The development of public healthcare policies ranging from universal precautions when handling blood and other body fluids to open discussion of risk factors, the identification of the human immunodeficiency virus, and the development of effective medications turned AIDS from a frightening and mysterious killer to a chronic disease that can be effectively managed over decades. This medical success story is, for me, a lesson in what we can achieve in healthcare when all appears frightening and hopeless.

We see this sometimes. The attending physician’s words were supposed to provide reassurance to a frightened patient by implying that an unusual symptom is within the range of known experience, rather than being something entirely unknown. It aims to preserve a physician’s authority based upon his or her possession of special knowledge. Although this paternalistic approach to healthcare is increasingly inadequate and irrelevant, it remains prevalent in the medical culture.

The persistence of this excuse may be a byproduct of how scientific discovery is translated into medical practice. A group of patients with a particular condition and common characteristics are studied to define the disease. Drugs are developed in a process that determines safety and effectiveness at the population level, all the while identifying acceptable ranges of side effects and treatment outcomes that vary from individual to individual. Evidence-based guidelines and quality benchmarks for a particular condition are built upon what is determined to be the standard of care for prototypical patients. Health plans develop payment policies around actuarial science built upon statistical methods focused on average outcomes and predictable variance.

As an internal medicine physician in practice for more than 30 years, I am very aware of a crucial fact in medicine that this process ignores: patients are not prototypes, and no one is average. Some patients experience muscle pain from taking a cholesterol-lowering statin. We see this sometimes. Some patients don’t respond to sertraline in treating their major depression. We see this sometimes. Some patients develop the Stevens-Johnson reaction when they take a sulfa drug. I saw this one time. A patient of mine received a sulfa antibiotic, the evidence-based medicine treatment of choice for his condition. Soon afterward, his skin began to blister and peel; he ended up in a burn unit for six months and nearly died.

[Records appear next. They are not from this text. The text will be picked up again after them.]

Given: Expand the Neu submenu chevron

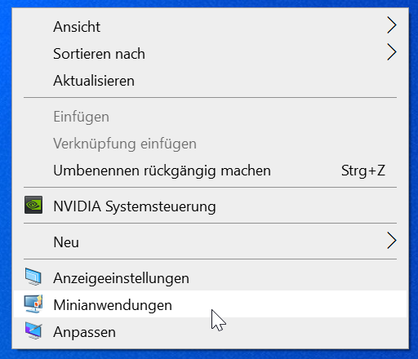Looking at the screenshot, I should 392,241.
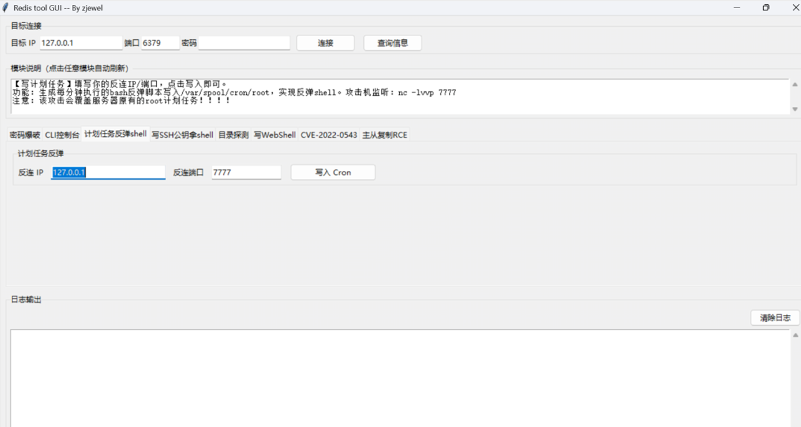This screenshot has height=427, width=801.
Task: Click the 查询信息 button
Action: (x=392, y=43)
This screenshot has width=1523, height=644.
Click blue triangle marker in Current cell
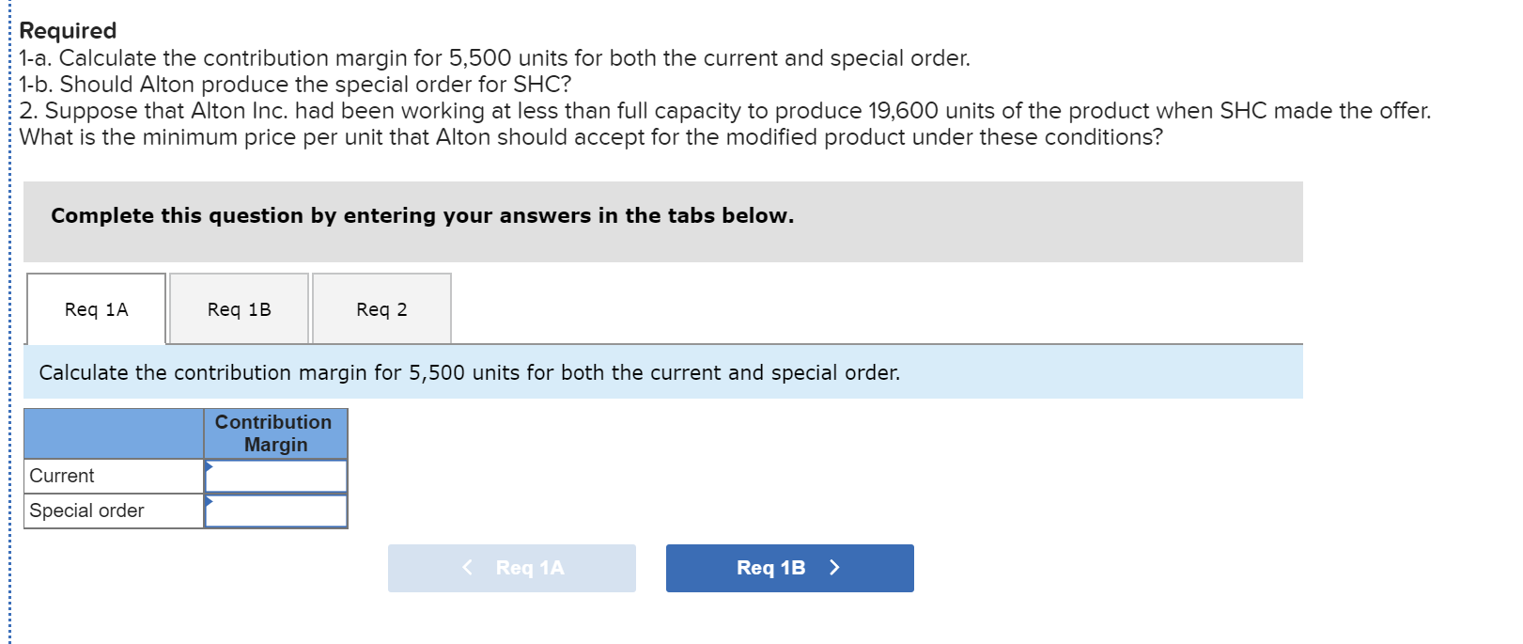[210, 466]
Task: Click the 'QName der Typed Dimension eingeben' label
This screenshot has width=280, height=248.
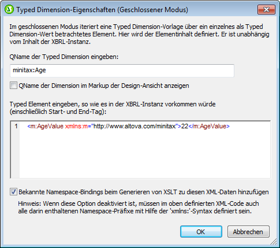Action: (64, 57)
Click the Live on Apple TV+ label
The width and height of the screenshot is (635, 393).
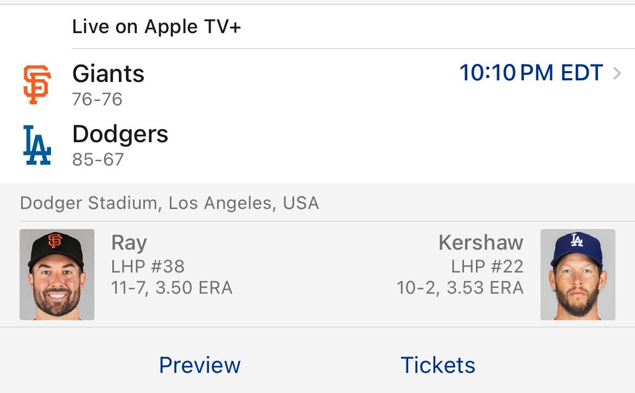tap(156, 27)
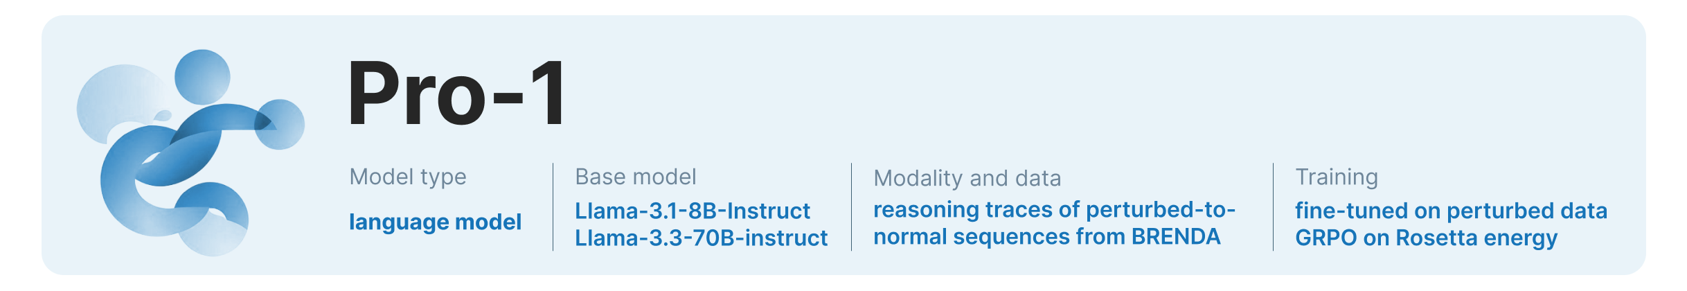Click the Training label
The image size is (1687, 291).
click(1337, 177)
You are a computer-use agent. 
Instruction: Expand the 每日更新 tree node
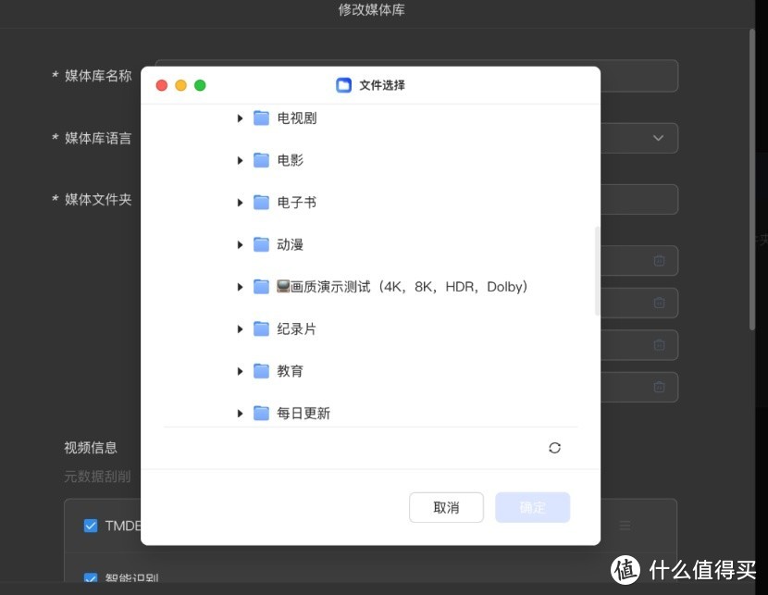pos(240,413)
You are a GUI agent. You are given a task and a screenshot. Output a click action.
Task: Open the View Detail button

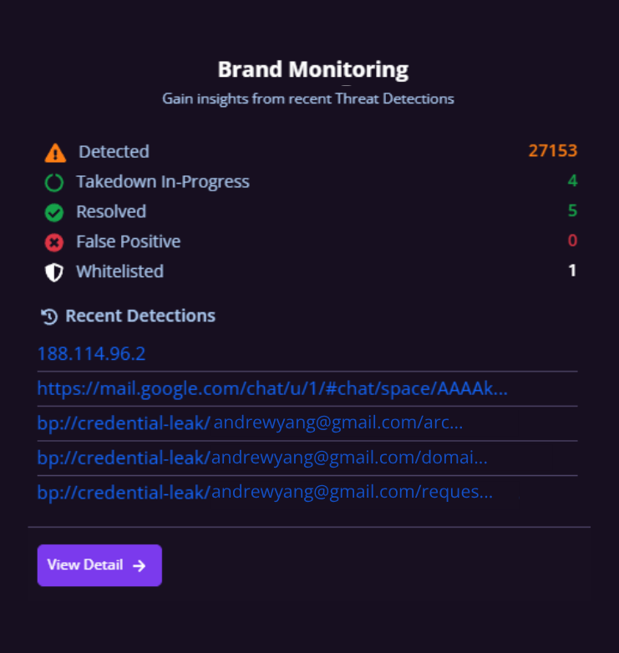99,565
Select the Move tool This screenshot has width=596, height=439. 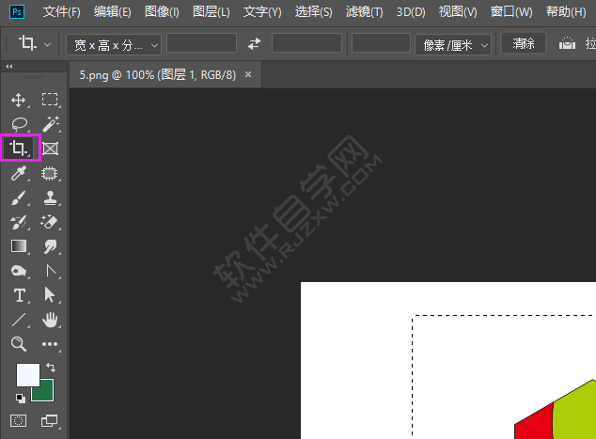[19, 100]
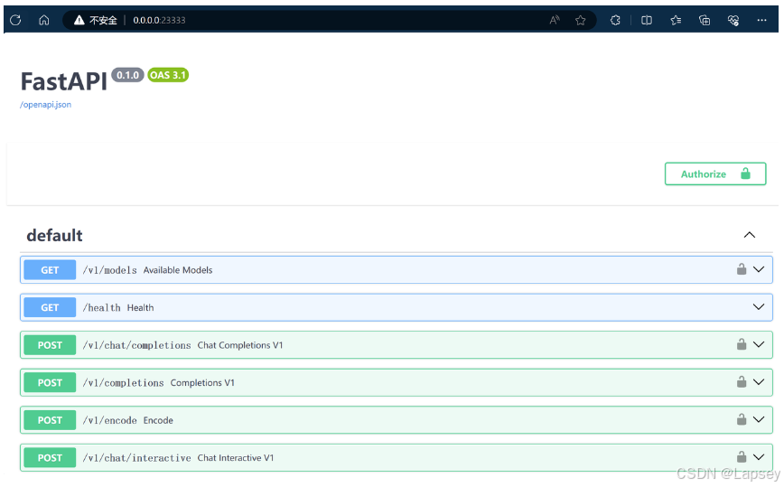Screen dimensions: 784x487
Task: Click the not-secure warning site info badge
Action: (x=96, y=20)
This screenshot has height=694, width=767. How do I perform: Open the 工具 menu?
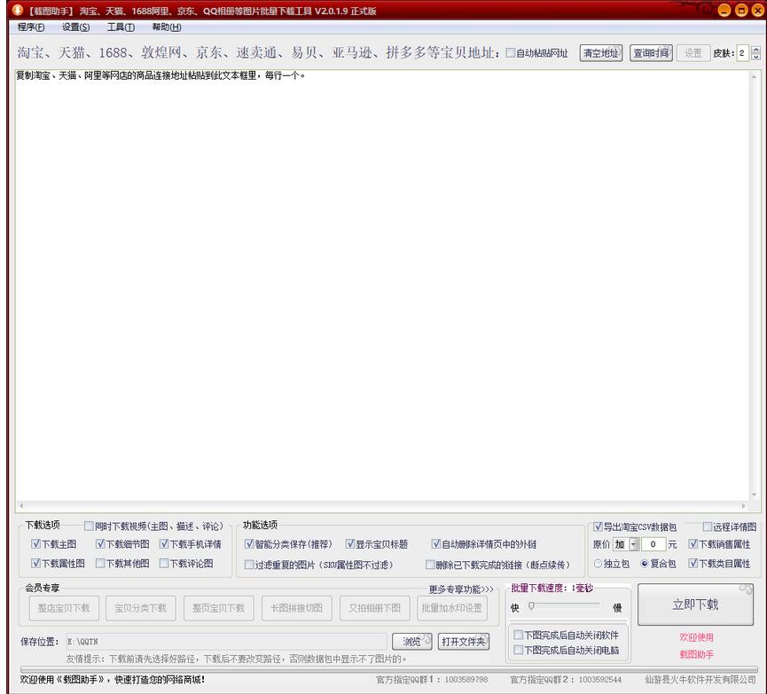pyautogui.click(x=120, y=27)
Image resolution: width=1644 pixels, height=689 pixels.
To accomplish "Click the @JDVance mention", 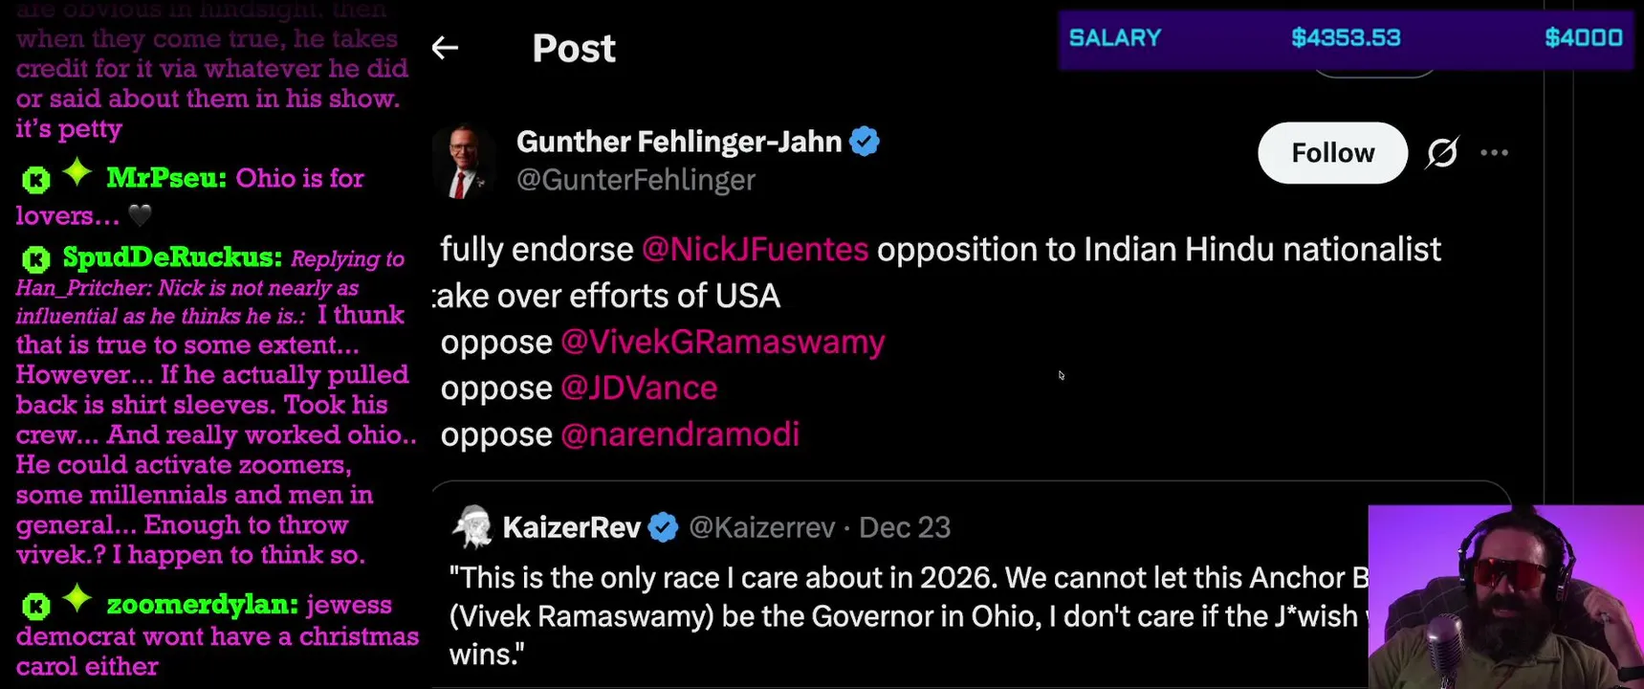I will pos(638,389).
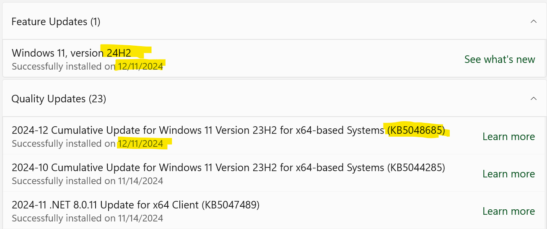547x229 pixels.
Task: Collapse the Quality Updates section chevron
Action: 533,99
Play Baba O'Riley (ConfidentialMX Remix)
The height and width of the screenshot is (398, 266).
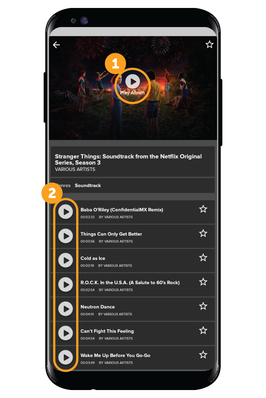(x=66, y=212)
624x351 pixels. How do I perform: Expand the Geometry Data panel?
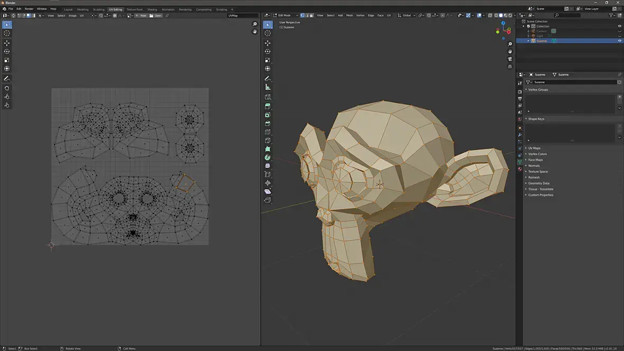(x=538, y=183)
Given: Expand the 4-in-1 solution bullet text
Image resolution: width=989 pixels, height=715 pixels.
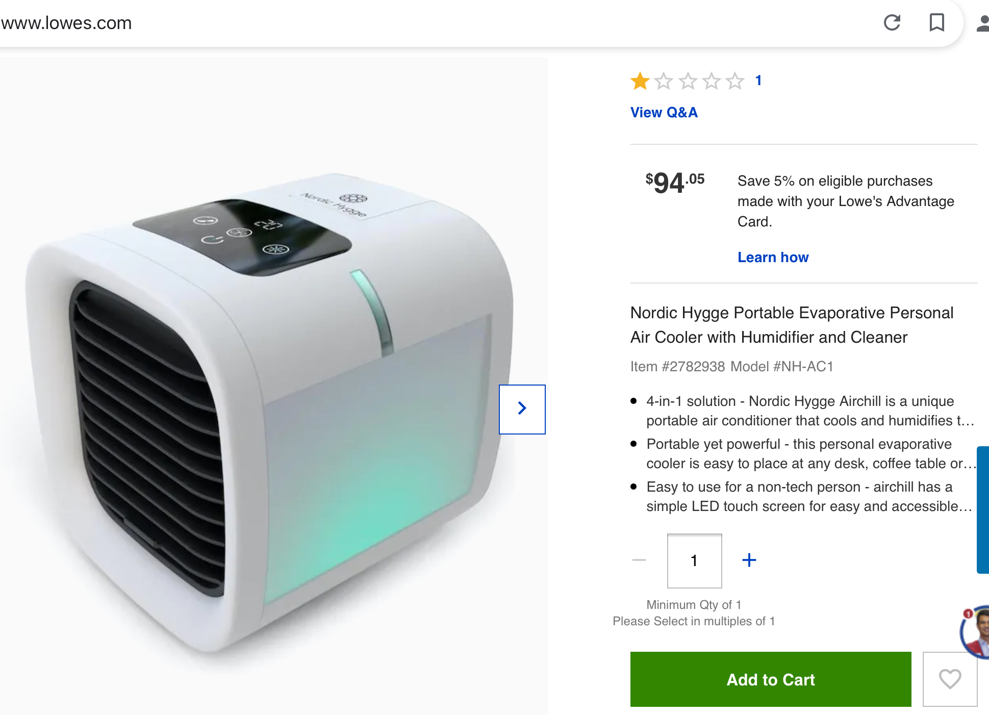Looking at the screenshot, I should [810, 411].
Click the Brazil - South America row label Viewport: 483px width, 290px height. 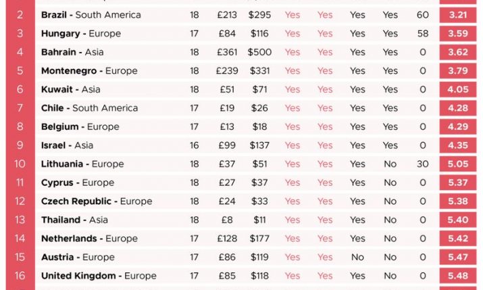click(x=91, y=15)
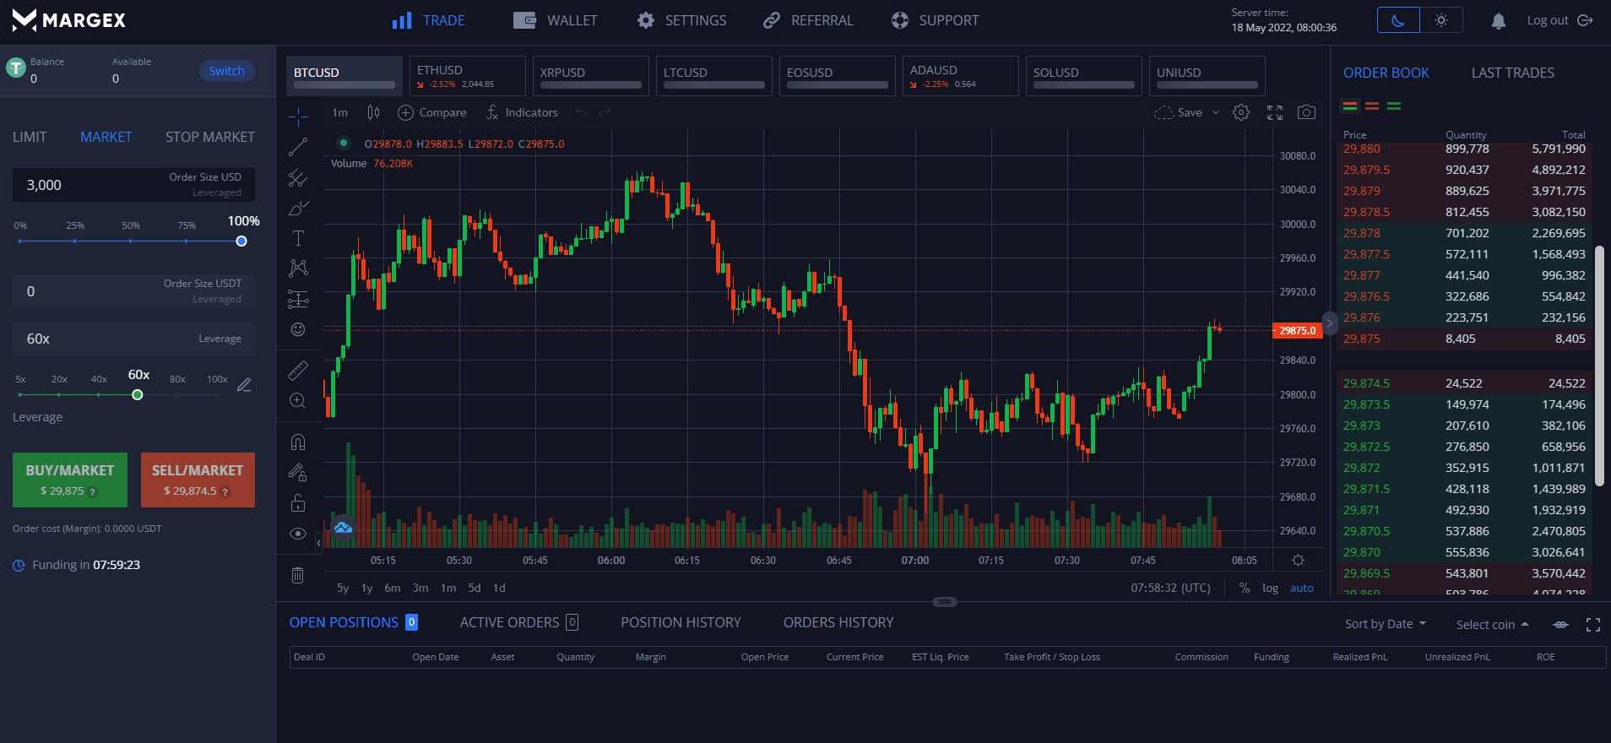Open the Select coin dropdown
Image resolution: width=1611 pixels, height=743 pixels.
click(x=1492, y=625)
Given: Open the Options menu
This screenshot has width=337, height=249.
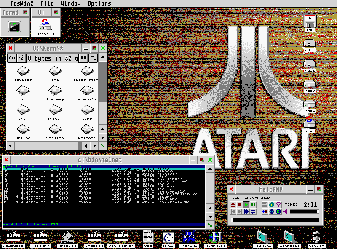Looking at the screenshot, I should (99, 4).
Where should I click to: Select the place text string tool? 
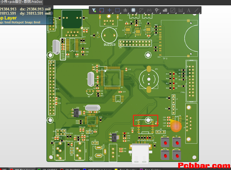[x=188, y=10]
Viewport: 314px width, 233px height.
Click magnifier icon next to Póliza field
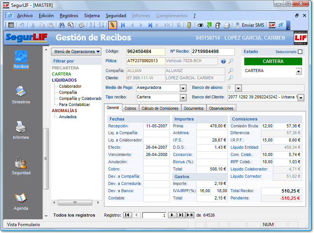(231, 61)
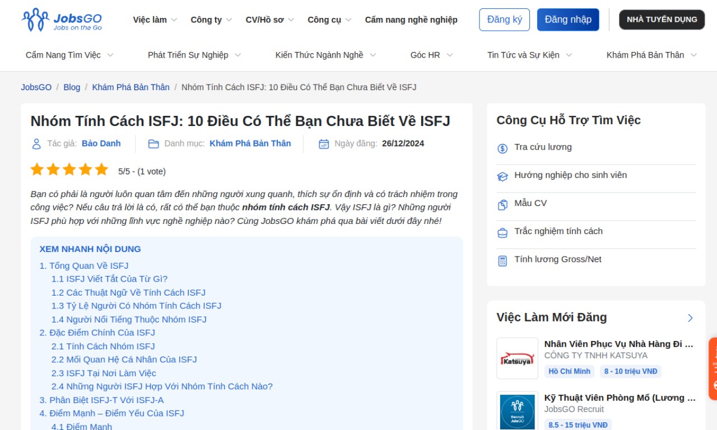Click the Gross/Net calculator icon
The image size is (717, 430).
click(x=502, y=260)
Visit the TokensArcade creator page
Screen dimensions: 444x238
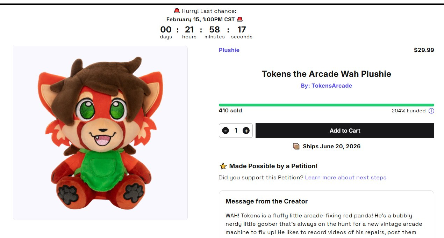[326, 85]
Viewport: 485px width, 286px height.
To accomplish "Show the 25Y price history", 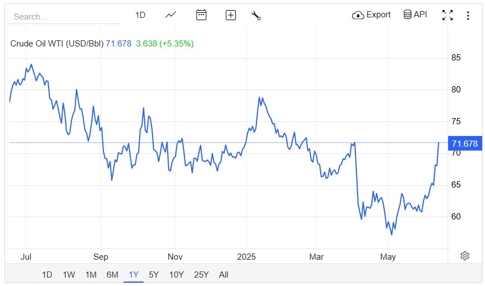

Even as we develop increasingly effective therapies for cancer, heart disease, and other modern plagues, we still struggle to develop a healthcare system designed around individual needs even as it addresses the population as a whole. What we are calling precision medicine or personalized medicine is essentially the antidote: a model of care built upon differentiation at the individual level that will ultimately be the disruptive force that accelerates change in healthcare by driving waste from the system as it improves outcomes.

Delivering on the promise of disrupting and improving healthcare depends upon designing models of care at the intersection of population health and precision medicine. Technologies that deliver solutions at the level of the individual, including artificial intelligence and genomic-focused insights for the medical exposome — everything an individual has been exposed to over a lifetime — will create personalized treatments and consumer-driven products that are essential components of a new healthcare model.

The physician of the future will not be a primary care physician, a specialist, a hospitalist, a procedurist, or an extensivist. She will be a precisionist and she will never say, “We see this sometimes.” She will say, “I see you now.”